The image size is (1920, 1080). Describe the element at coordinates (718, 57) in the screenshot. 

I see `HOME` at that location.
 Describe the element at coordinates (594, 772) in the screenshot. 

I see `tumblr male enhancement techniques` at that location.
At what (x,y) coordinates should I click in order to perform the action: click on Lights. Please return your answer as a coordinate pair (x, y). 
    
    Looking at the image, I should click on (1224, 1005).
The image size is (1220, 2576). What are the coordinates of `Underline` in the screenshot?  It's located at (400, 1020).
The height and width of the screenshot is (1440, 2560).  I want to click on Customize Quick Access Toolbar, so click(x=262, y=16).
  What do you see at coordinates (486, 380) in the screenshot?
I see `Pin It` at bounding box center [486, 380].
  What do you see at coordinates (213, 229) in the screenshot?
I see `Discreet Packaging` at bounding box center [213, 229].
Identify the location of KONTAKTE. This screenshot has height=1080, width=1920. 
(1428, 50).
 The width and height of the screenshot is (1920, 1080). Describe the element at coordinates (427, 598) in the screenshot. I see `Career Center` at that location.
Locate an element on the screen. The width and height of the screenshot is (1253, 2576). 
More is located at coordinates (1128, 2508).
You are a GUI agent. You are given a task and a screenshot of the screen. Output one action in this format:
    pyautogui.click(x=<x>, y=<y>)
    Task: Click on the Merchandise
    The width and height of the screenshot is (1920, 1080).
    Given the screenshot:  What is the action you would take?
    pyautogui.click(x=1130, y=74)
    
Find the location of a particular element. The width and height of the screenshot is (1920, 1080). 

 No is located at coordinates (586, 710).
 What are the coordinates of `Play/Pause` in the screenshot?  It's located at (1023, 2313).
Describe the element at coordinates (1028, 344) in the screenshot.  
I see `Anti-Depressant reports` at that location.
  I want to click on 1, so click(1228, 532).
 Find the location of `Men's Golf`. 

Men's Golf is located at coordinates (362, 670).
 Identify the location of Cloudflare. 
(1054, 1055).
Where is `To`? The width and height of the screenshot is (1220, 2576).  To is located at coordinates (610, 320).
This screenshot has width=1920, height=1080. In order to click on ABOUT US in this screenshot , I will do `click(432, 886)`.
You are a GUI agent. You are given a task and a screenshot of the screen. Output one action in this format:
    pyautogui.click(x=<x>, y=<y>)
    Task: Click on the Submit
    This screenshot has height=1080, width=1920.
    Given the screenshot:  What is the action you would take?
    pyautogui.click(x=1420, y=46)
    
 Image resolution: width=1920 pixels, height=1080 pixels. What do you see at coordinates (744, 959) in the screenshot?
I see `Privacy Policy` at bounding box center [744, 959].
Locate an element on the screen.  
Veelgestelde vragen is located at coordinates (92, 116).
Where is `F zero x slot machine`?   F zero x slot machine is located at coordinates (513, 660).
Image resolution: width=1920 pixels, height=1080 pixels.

__Task goal__: Rewrite the listing above with "Identify the location of" changed to "Give the position of" everywhere it occurs, leaving every other line as it is.

__Solution to this exercise__:
The image size is (1920, 1080). Describe the element at coordinates (718, 57) in the screenshot. 

I see `HOME` at that location.
 Describe the element at coordinates (594, 772) in the screenshot. 

I see `tumblr male enhancement techniques` at that location.
At what (x,y) coordinates should I click in order to perform the action: click on Lights. Please return your answer as a coordinate pair (x, y). 
    
    Looking at the image, I should click on (1224, 1005).
The image size is (1220, 2576). What are the coordinates of `Underline` in the screenshot?  It's located at (400, 1020).
The height and width of the screenshot is (1440, 2560).  I want to click on Customize Quick Access Toolbar, so click(x=262, y=16).
  What do you see at coordinates (486, 380) in the screenshot?
I see `Pin It` at bounding box center [486, 380].
  What do you see at coordinates (213, 229) in the screenshot?
I see `Discreet Packaging` at bounding box center [213, 229].
Give the position of KONTAKTE. This screenshot has height=1080, width=1920. 
(1428, 50).
 The width and height of the screenshot is (1920, 1080). Describe the element at coordinates (427, 598) in the screenshot. I see `Career Center` at that location.
Locate an element on the screen. The width and height of the screenshot is (1253, 2576). 
More is located at coordinates (1128, 2508).
You are a GUI agent. You are given a task and a screenshot of the screen. Output one action in this format:
    pyautogui.click(x=<x>, y=<y>)
    Task: Click on the Merchandise
    The width and height of the screenshot is (1920, 1080).
    Given the screenshot:  What is the action you would take?
    pyautogui.click(x=1130, y=74)
    
Find the location of a particular element. The width and height of the screenshot is (1920, 1080). 

 No is located at coordinates (586, 710).
 What are the coordinates of `Play/Pause` in the screenshot?  It's located at (1023, 2313).
Describe the element at coordinates (1028, 344) in the screenshot.  
I see `Anti-Depressant reports` at that location.
  I want to click on 1, so click(1228, 532).
 Find the location of `Men's Golf`. 

Men's Golf is located at coordinates (362, 670).
 Give the position of Cloudflare. 
(1054, 1055).
Where is `To`? The width and height of the screenshot is (1220, 2576).  To is located at coordinates (610, 320).
This screenshot has width=1920, height=1080. In order to click on ABOUT US in this screenshot , I will do `click(432, 886)`.
You are a GUI agent. You are given a task and a screenshot of the screen. Output one action in this format:
    pyautogui.click(x=<x>, y=<y>)
    Task: Click on the Submit
    This screenshot has height=1080, width=1920.
    Given the screenshot:  What is the action you would take?
    pyautogui.click(x=1420, y=46)
    
 Image resolution: width=1920 pixels, height=1080 pixels. What do you see at coordinates (744, 959) in the screenshot?
I see `Privacy Policy` at bounding box center [744, 959].
Locate an element on the screen.  
Veelgestelde vragen is located at coordinates (92, 116).
Where is `F zero x slot machine`?   F zero x slot machine is located at coordinates (513, 660).
Image resolution: width=1920 pixels, height=1080 pixels.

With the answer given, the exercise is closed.